Former Afghanistan President Hamid Karzai

KABUL: Afghanistan's former president lashed out at both the United States and Pakistan today, accusing them of using the Afghan war to further their own interests and calling on Washington to sanction Pakistani military and intelligence officials.

In an interview with The Associated Press, Hamid Karzai said his country is in "terrible shape" 16 years after the US-led invasion that toppled the Taliban.

Karzai became president shortly after the fall of the Taliban and held office until 2014.

In recent weeks Kabul has been battered by a wave of attacks claimed alternately by the Taliban and a rival Islamic State affiliate, which killed scores of people and brutally exposed the US-backed government's failure to secure the capital.

"The US cannot tell us 'well if I am not here, you will be worse off.' We are in a terrible shape right now . . . We want to be better. We want to have peace. We want to have security," Karzai said.

Karzai said Washington wants to establish permanent bases in Afghanistan to project power in the region, while Pakistan wants to turn Afghanistan into a client state.

He said US forces are not in Afghanistan "to stop extremism."

"In my view their intention is to keep us divided and weak so they can carry on their objectives in this region,"

Karzai said. "They have their global politics and rivalries.

They have China as a great rising power. They have Russia as a revitalized, re-energized great power on the world scene and they feel threatened and challenged."

Echoing complaints from Afghanistan's current government, Karzai accused neighboring Pakistan of harboring Taliban militants.

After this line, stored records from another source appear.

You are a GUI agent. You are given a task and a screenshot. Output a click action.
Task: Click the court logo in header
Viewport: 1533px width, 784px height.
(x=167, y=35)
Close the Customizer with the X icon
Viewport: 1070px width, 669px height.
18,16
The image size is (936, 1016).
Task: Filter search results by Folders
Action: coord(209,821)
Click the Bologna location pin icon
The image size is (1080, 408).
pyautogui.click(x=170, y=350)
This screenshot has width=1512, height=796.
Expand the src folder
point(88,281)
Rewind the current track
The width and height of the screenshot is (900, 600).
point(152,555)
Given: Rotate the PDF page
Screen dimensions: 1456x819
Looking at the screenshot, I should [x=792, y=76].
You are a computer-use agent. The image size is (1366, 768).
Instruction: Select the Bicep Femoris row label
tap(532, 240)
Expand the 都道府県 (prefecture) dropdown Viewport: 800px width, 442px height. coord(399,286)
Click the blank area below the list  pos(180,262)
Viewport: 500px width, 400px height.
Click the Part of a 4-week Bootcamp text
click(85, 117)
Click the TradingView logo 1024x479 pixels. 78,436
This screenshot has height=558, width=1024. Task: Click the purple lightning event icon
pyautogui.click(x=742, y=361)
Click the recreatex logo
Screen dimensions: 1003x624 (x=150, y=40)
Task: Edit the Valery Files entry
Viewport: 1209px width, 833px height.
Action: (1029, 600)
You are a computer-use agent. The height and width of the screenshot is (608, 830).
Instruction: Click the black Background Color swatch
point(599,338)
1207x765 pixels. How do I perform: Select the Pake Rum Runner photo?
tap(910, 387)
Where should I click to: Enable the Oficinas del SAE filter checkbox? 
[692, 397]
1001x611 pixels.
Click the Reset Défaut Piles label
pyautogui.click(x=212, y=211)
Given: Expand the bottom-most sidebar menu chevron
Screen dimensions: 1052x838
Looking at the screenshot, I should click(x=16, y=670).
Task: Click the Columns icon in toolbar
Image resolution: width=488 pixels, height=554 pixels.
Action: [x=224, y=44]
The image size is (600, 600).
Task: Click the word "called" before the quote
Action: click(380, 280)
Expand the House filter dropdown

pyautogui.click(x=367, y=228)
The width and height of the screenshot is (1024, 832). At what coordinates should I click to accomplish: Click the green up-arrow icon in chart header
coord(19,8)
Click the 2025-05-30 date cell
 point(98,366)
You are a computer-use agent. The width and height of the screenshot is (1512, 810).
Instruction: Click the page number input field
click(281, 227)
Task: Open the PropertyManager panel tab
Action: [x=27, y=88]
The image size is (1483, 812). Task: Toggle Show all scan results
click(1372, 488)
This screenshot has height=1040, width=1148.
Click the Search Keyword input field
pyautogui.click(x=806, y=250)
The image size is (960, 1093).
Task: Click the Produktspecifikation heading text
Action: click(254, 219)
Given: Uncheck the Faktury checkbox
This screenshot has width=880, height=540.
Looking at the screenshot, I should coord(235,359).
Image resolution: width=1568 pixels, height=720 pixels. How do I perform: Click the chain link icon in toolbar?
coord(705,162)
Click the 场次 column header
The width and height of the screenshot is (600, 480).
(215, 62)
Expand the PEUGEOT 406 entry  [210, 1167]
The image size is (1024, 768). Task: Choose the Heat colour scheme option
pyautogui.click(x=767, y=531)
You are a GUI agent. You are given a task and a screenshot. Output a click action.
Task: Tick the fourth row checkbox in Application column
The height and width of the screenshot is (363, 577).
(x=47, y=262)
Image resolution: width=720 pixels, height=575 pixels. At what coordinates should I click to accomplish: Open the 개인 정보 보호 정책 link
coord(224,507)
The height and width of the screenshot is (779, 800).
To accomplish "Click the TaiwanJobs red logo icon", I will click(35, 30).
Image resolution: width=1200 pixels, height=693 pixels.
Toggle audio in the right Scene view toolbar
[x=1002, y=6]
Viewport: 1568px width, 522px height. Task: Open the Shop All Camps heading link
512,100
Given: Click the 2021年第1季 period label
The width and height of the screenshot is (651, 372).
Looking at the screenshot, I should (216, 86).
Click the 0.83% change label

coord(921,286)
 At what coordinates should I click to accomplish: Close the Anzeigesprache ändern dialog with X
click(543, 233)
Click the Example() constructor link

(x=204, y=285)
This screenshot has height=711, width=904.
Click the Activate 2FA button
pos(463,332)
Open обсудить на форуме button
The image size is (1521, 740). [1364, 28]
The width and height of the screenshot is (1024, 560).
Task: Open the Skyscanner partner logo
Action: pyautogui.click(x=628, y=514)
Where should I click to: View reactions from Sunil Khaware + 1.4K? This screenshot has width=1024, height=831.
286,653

He called on the United States to sanction Pakistani military and intelligence officials.

"We hope the US will now act in Pakistan," he said. "Act in Pakistan doesn't mean that the Pakistan people should be hurt or that war should be launched in Pakistan," he added.

US President Donald Trump has ramped up pressure on Pakistan since the start of the year, suspending up to USD 2 billion in military aid after accusing it of failing to crack down on militants who launch cross-border attacks on US and Afghan forces.

Pakistan denies such allegations, blaming the violence on the Kabul government's failure to secure the country.

Karzai's bleak assessment came a day after US lawmakers questioned the direction of America's longest war.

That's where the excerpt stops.